Extracted records:
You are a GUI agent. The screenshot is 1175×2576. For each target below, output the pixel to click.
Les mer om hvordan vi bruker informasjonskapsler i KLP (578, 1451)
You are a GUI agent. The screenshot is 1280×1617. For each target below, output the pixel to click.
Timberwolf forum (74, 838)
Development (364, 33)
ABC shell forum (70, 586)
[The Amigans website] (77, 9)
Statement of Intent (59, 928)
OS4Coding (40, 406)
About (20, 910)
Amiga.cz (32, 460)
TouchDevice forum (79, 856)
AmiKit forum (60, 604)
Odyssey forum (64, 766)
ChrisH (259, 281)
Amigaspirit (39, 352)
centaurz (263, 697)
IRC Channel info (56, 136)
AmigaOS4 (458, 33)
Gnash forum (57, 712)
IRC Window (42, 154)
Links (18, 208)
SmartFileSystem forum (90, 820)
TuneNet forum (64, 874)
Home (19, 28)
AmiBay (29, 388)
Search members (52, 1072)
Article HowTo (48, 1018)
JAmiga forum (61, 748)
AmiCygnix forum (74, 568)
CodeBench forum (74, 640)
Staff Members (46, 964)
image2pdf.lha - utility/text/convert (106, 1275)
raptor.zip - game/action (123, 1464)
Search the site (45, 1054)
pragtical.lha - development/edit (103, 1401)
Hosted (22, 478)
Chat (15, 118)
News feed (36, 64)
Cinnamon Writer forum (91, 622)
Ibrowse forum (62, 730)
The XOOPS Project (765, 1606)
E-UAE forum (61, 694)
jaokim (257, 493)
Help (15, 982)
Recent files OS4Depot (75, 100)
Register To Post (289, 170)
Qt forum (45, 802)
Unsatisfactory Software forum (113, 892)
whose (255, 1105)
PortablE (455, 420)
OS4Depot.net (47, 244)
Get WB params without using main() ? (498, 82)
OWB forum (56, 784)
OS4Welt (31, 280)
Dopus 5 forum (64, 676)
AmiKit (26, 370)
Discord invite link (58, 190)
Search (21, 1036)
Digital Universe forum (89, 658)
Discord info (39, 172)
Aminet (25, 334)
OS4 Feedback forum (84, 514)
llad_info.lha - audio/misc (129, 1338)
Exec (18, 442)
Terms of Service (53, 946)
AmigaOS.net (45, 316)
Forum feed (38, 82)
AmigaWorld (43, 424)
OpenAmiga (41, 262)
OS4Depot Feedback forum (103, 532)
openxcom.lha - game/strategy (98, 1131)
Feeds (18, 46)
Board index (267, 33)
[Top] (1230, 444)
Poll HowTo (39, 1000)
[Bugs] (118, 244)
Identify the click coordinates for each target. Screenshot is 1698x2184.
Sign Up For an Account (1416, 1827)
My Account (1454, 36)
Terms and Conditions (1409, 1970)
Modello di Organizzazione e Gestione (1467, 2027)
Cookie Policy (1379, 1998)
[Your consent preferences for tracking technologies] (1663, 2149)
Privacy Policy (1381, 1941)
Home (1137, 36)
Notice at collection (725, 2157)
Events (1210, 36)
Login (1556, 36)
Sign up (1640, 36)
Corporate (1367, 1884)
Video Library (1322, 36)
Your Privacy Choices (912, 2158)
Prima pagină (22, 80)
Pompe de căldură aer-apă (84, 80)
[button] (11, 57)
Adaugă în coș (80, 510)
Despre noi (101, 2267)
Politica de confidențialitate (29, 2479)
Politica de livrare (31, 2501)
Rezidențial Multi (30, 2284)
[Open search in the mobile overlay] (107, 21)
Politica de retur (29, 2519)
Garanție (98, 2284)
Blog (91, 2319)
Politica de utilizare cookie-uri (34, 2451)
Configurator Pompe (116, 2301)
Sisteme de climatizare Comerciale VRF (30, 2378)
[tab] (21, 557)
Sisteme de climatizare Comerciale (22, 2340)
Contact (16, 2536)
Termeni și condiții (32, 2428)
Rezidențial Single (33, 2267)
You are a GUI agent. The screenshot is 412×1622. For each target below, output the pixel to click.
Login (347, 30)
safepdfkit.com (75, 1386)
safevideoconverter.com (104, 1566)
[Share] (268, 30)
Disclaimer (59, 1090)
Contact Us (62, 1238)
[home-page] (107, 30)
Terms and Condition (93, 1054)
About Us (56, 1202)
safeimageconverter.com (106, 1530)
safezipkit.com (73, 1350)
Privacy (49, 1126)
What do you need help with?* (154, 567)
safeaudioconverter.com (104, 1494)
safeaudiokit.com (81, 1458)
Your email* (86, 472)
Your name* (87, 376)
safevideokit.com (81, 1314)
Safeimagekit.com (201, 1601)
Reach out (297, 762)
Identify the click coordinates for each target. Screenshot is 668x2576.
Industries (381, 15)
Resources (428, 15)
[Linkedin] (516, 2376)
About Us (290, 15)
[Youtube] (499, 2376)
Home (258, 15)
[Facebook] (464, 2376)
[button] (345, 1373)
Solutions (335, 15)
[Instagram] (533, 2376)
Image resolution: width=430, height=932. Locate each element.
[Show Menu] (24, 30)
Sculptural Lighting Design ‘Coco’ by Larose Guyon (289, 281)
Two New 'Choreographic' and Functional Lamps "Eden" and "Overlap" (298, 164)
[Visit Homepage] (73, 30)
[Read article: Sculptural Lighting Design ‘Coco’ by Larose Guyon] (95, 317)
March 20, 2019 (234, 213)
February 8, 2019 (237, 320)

*What is required:* Give back, verbatim, the lines from the top of the entries above through the line containing "AmiBay (29, 388)".

*Task solution:*
You are a GUI agent. The screenshot is 1175×2576. For each target below, output the pixel to click.
Les mer om hvordan vi bruker informasjonskapsler i KLP (578, 1451)
You are a GUI agent. The screenshot is 1280×1617. For each target below, output the pixel to click.
Timberwolf forum (74, 838)
Development (364, 33)
ABC shell forum (70, 586)
[The Amigans website] (77, 9)
Statement of Intent (59, 928)
OS4Coding (40, 406)
About (20, 910)
Amiga.cz (32, 460)
TouchDevice forum (79, 856)
AmiKit forum (60, 604)
Odyssey forum (64, 766)
ChrisH (259, 281)
Amigaspirit (39, 352)
centaurz (263, 697)
IRC Channel info (56, 136)
AmigaOS4 (458, 33)
Gnash forum (57, 712)
IRC Window (42, 154)
Links (18, 208)
SmartFileSystem forum (90, 820)
TuneNet forum (64, 874)
Home (19, 28)
AmiBay (29, 388)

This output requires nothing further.